**TASK TO COMPLETE**
Give the records again exactly, with every character kept.

(DATA TO USE)

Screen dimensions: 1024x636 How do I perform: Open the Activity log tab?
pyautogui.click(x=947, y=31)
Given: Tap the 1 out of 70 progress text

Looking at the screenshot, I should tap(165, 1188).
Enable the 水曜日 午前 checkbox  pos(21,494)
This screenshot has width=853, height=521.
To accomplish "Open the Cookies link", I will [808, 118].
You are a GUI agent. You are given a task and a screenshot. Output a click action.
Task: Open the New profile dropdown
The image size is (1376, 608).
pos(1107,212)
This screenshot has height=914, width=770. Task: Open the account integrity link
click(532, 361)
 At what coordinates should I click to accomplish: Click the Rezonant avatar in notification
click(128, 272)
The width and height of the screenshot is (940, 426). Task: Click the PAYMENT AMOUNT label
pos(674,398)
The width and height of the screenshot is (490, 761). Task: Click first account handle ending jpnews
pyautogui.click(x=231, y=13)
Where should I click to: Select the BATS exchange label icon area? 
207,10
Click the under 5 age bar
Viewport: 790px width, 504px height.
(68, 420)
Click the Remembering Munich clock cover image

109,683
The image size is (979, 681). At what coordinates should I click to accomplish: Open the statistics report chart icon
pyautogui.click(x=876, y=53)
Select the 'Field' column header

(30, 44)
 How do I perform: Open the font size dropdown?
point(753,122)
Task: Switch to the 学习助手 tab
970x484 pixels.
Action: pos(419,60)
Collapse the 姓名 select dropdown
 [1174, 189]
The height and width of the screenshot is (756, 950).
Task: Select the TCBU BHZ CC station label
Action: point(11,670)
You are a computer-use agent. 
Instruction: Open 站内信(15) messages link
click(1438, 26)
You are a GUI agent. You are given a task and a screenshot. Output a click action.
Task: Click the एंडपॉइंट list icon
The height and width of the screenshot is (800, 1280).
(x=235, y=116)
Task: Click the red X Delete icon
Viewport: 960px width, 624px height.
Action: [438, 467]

(End DATA TO USE)

**RESULT**
Screen dimensions: 1024x636 How do I perform: Open the Activity log tab?
pyautogui.click(x=947, y=31)
Given: Tap the 1 out of 70 progress text

Looking at the screenshot, I should tap(165, 1188).
Enable the 水曜日 午前 checkbox  pos(21,494)
This screenshot has width=853, height=521.
To accomplish "Open the Cookies link", I will [808, 118].
You are a GUI agent. You are given a task and a screenshot. Output a click action.
Task: Open the New profile dropdown
The image size is (1376, 608).
pos(1107,212)
This screenshot has height=914, width=770. Task: Open the account integrity link
click(532, 361)
 At what coordinates should I click to accomplish: Click the Rezonant avatar in notification
click(128, 272)
The width and height of the screenshot is (940, 426). Task: Click the PAYMENT AMOUNT label
pos(674,398)
The width and height of the screenshot is (490, 761). Task: Click first account handle ending jpnews
pyautogui.click(x=231, y=13)
Where should I click to: Select the BATS exchange label icon area? 
207,10
Click the under 5 age bar
Viewport: 790px width, 504px height.
(68, 420)
Click the Remembering Munich clock cover image

109,683
The image size is (979, 681). At what coordinates should I click to accomplish: Open the statistics report chart icon
pyautogui.click(x=876, y=53)
Select the 'Field' column header

(30, 44)
 How do I perform: Open the font size dropdown?
point(753,122)
Task: Switch to the 学习助手 tab
970x484 pixels.
Action: pos(419,60)
Collapse the 姓名 select dropdown
 [1174, 189]
The height and width of the screenshot is (756, 950).
Task: Select the TCBU BHZ CC station label
Action: point(11,670)
You are a computer-use agent. 
Instruction: Open 站内信(15) messages link
click(1438, 26)
You are a GUI agent. You are given a task and a screenshot. Output a click action.
Task: Click the एंडपॉइंट list icon
The height and width of the screenshot is (800, 1280).
(x=235, y=116)
Task: Click the red X Delete icon
Viewport: 960px width, 624px height.
Action: [438, 467]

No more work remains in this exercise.